What is the relationship between the dimension of the column space \(\col(A)\) and the null space \(\nul(A)\text{?}\)

Activity 3.5.0.9.

If \(A\) is an invertible \(9\times9\) matrix, what can you say about the column space \(\col(A)\text{?}\)

Activity 3.5.0.10.

If \(\col(A)=\{\zerovec\}\text{,}\) what can you say about the matrix \(A\text{?}\)

Activity 3.5.0.11.

Consider a matrix \(A\text{.}\) Which of the following is equal to the dimension of the null space of \(A\text{?}\)

The number of pivot columns
The number of non-pivot columns
The number of pivot rows
The number of non-pivot rows

Activity 3.5.0.12.

Consider a matrix \(A\text{.}\) Which of the following is equal to the dimension of the column space of \(A\text{?}\)

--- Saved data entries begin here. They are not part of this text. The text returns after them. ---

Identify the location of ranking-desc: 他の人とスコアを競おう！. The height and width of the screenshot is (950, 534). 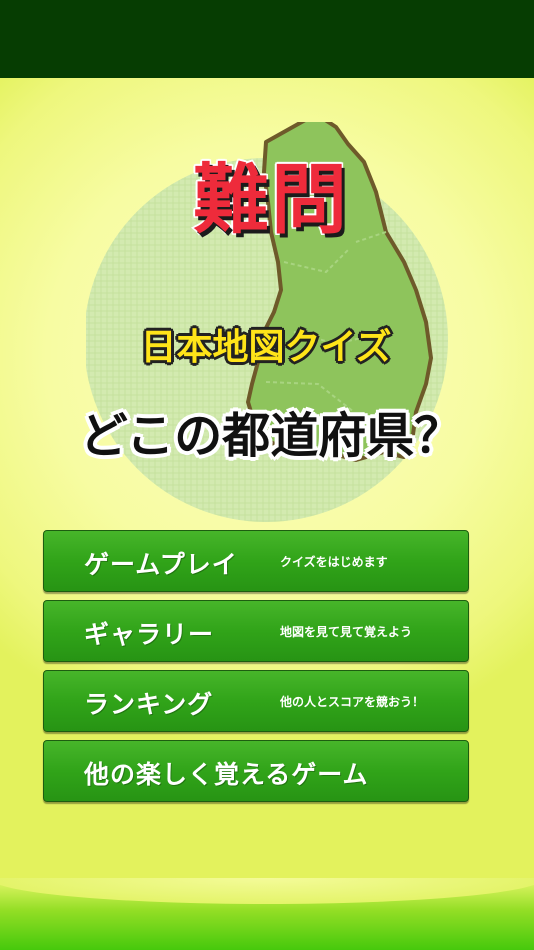
(352, 702).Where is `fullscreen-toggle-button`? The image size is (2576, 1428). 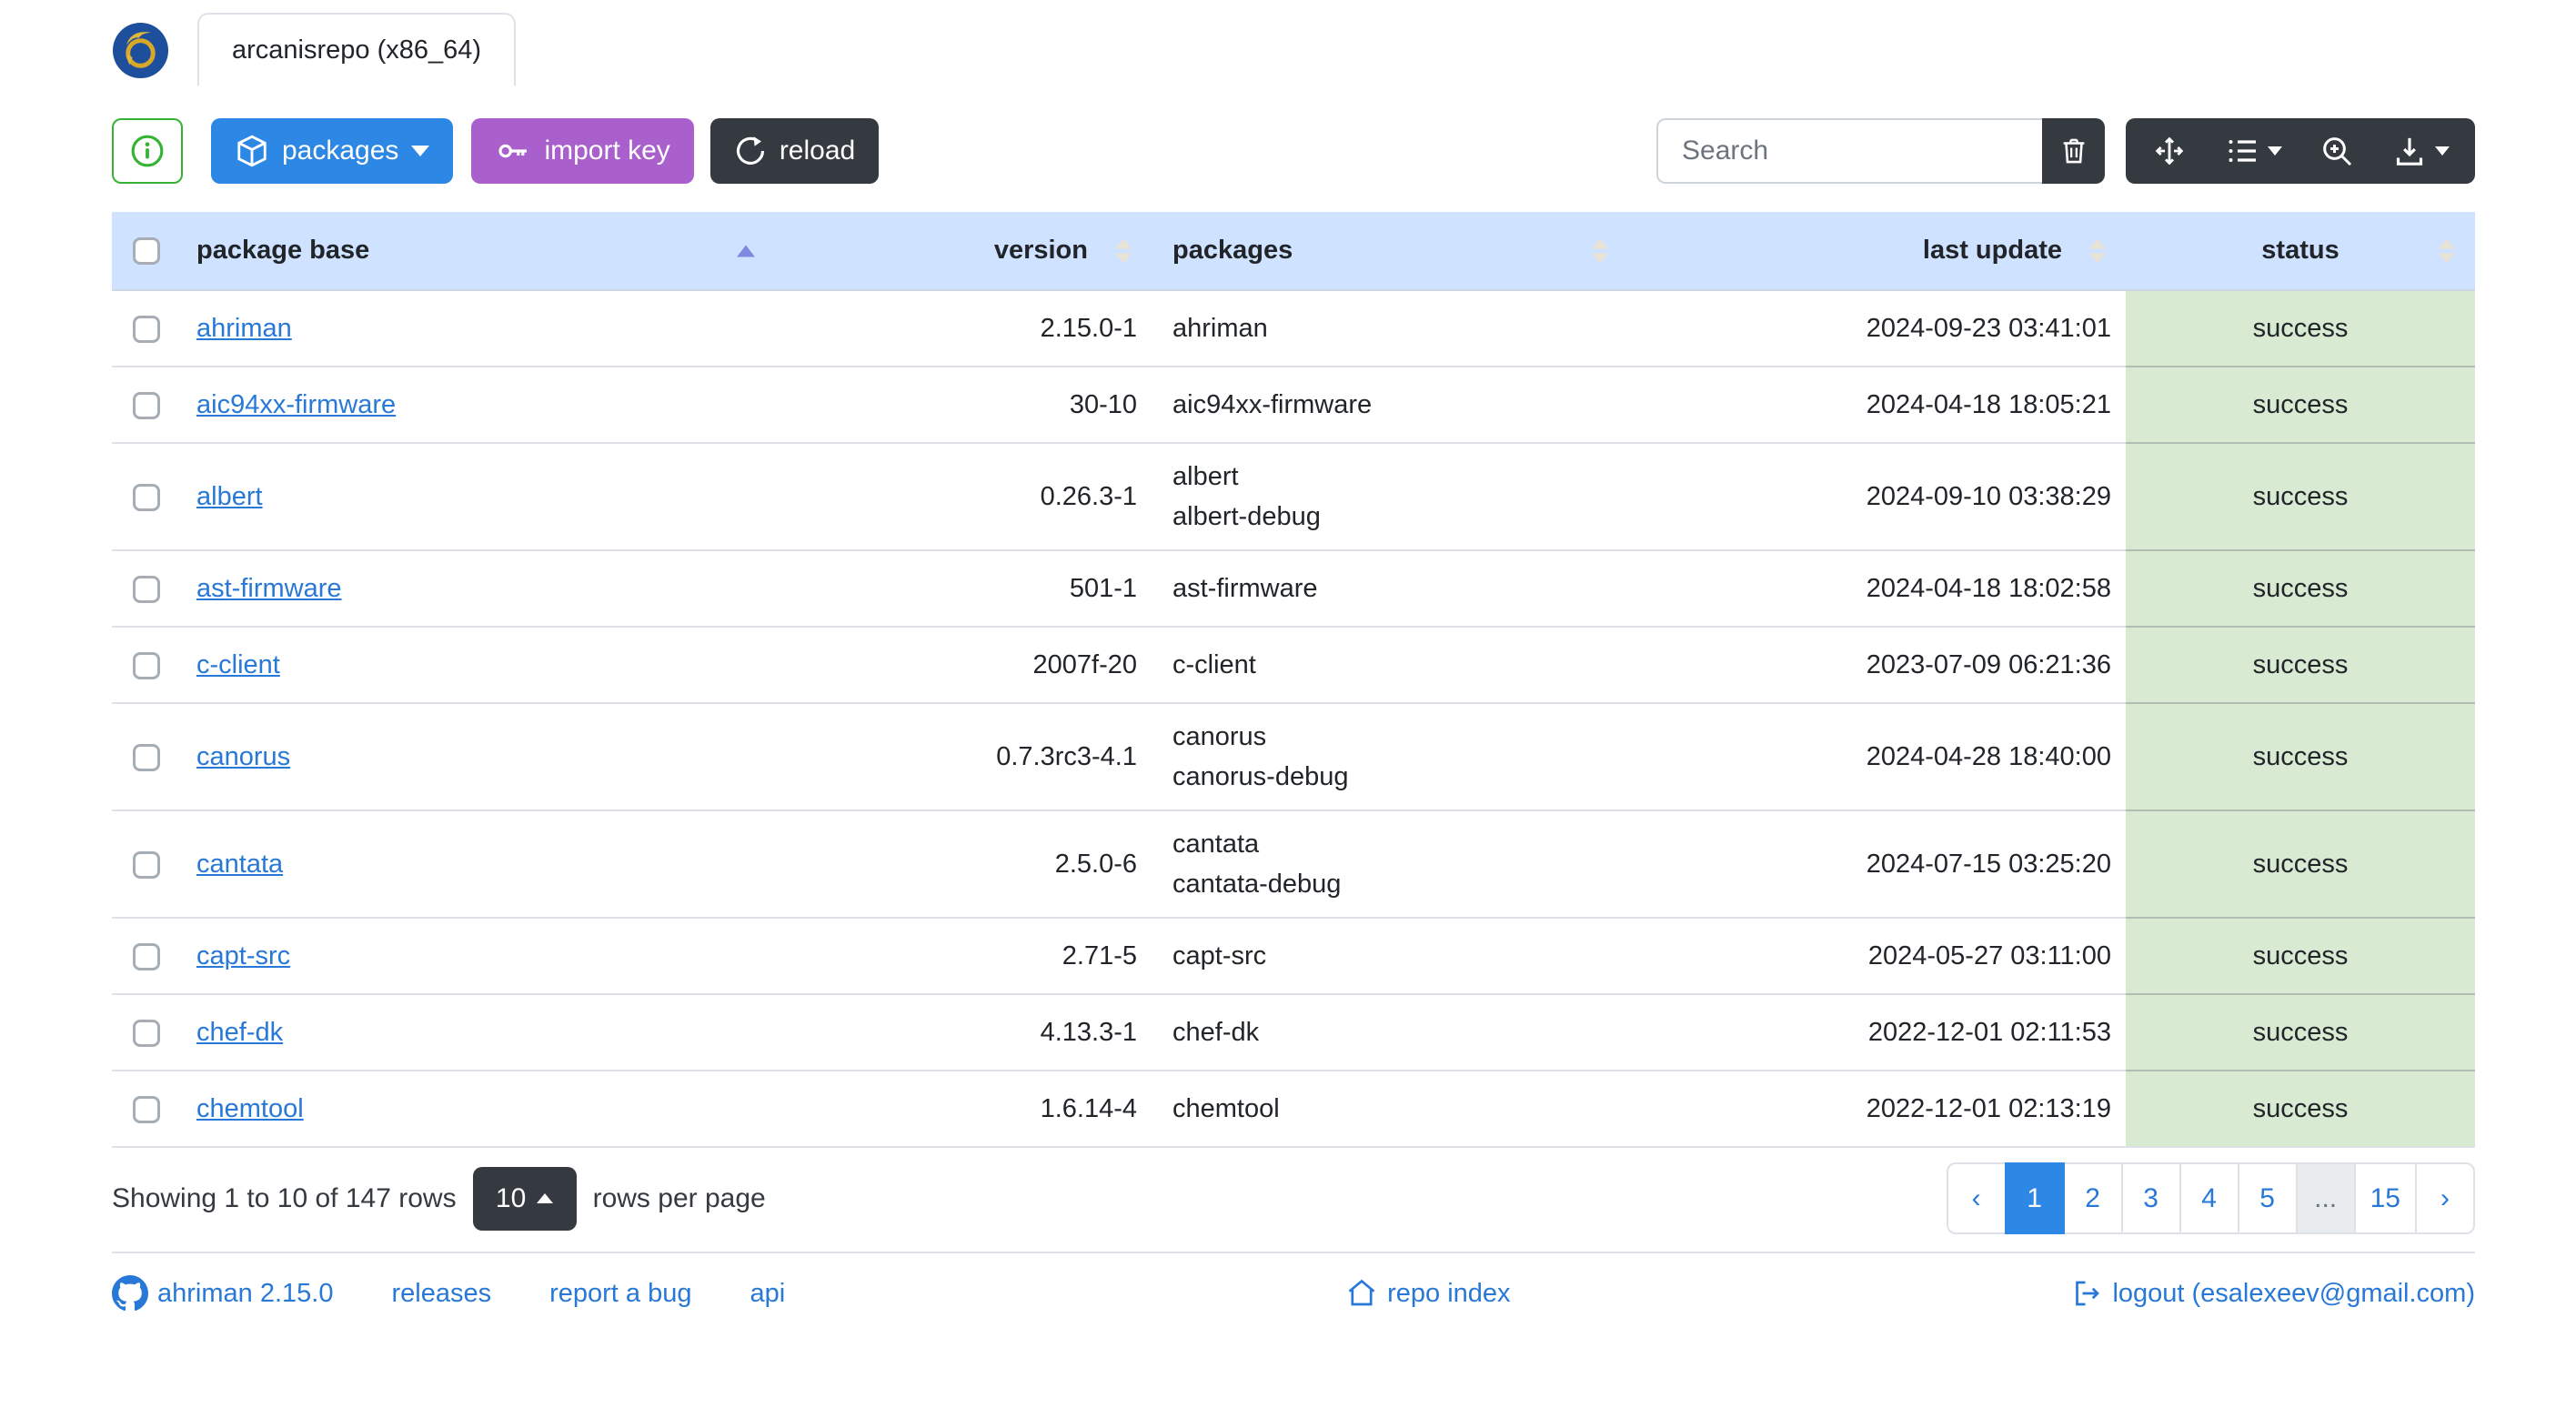
fullscreen-toggle-button is located at coordinates (2169, 151). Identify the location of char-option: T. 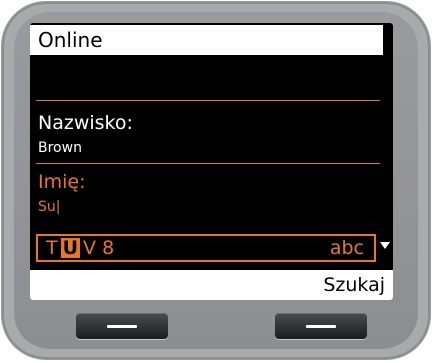
(52, 248).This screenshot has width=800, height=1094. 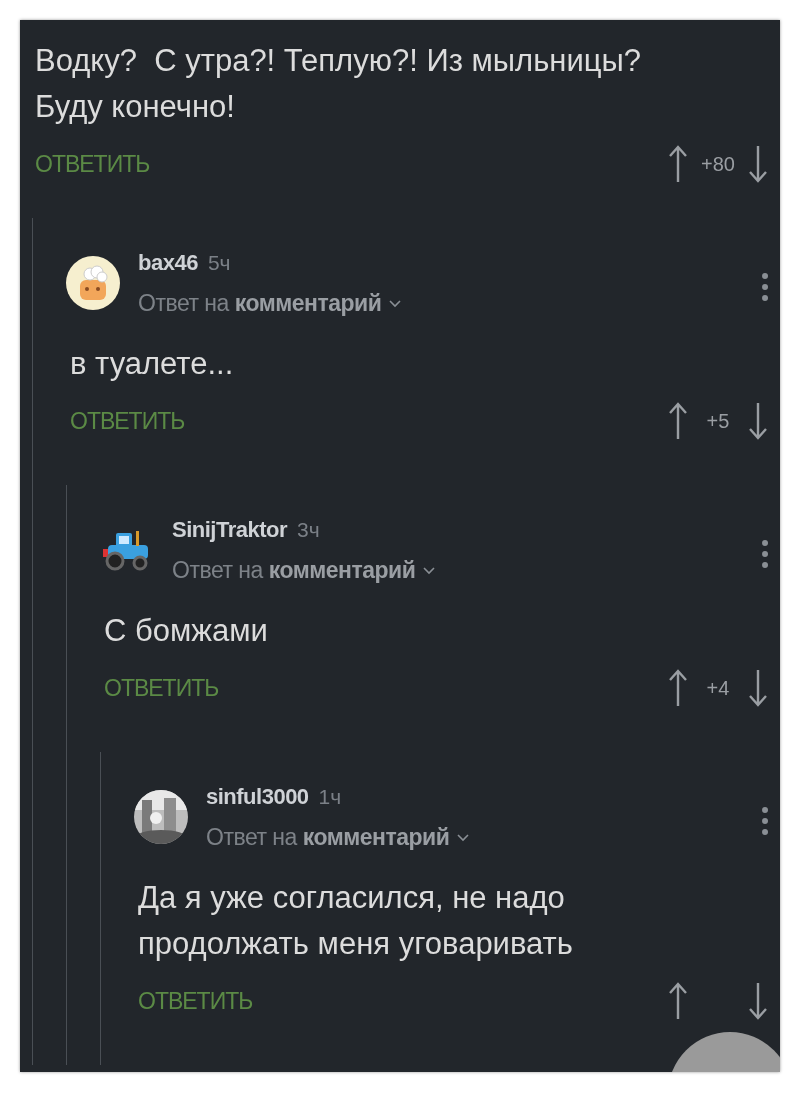 I want to click on comment-text: Водку? С утра?! Теплую?! Из мыльницы? Буду конечно!, so click(x=339, y=84).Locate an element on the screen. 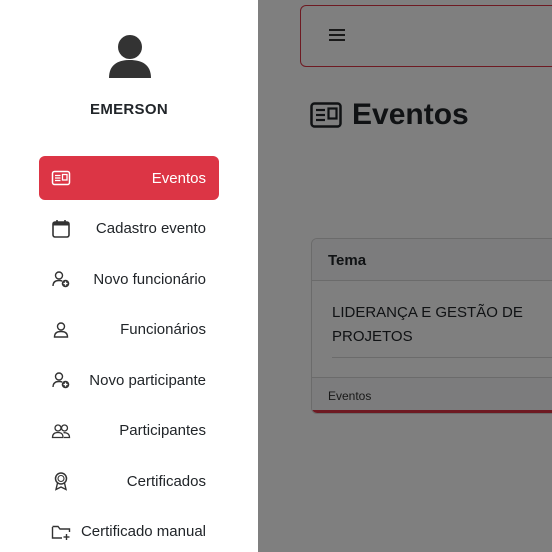 This screenshot has height=552, width=552. user-avatar-icon is located at coordinates (130, 56).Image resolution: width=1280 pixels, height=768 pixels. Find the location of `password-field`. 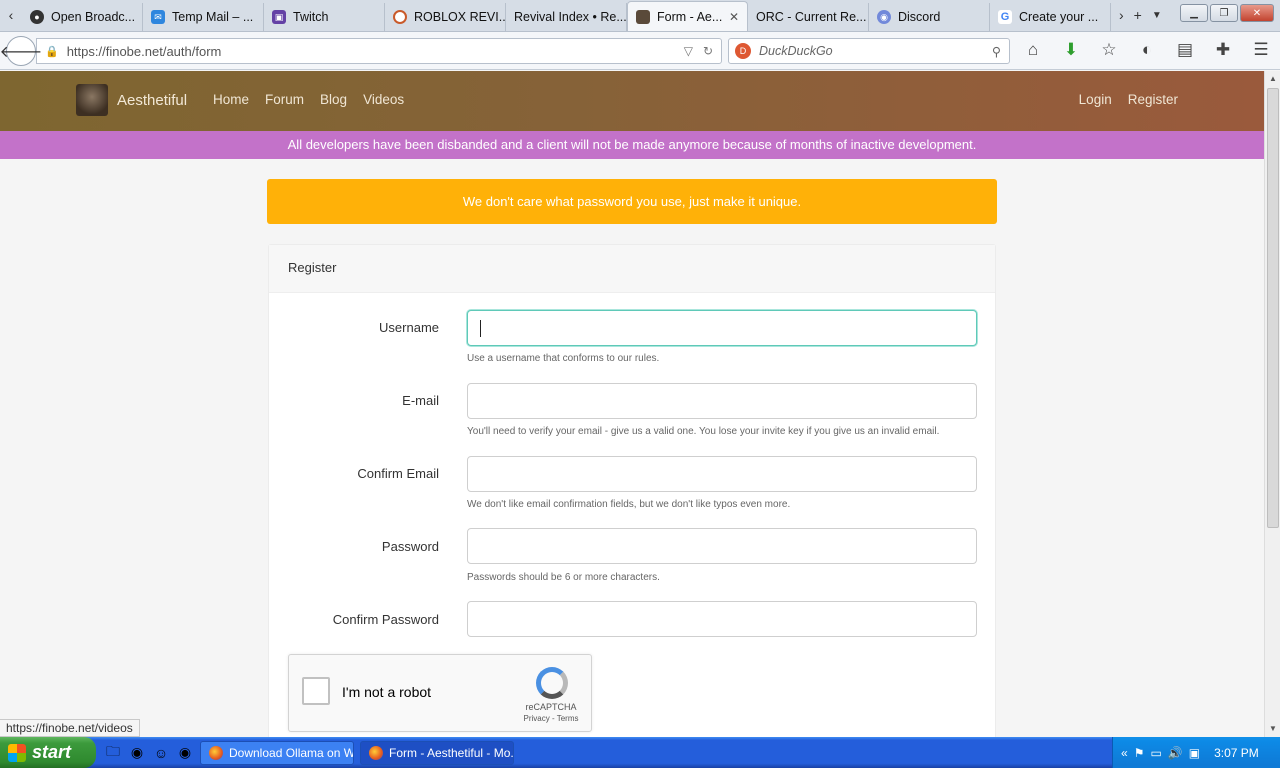

password-field is located at coordinates (722, 546).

The number of pivot columns
The number of non-pivot columns
The number of pivot rows
The number of non-pivot rows

Activity 3.5.0.13.

Consider the matrix

\begin{equation*} A = \left[\begin{array}{ccc} 1 & -3 & 2\\ 2 & -6 & 0 \\ 0 & 0 & 1 \\ -1 & 3 & 1 \end{array}\right] . \end{equation*}

Verify that if \(A\) is an \(m\times n\) matrix, then

\begin{equation*} \dim~\nul(A) + \dim~\col(A) = n \end{equation*}

holds for \(A\text{.}\) This equation is also known as the Rank-Nullity Theorem.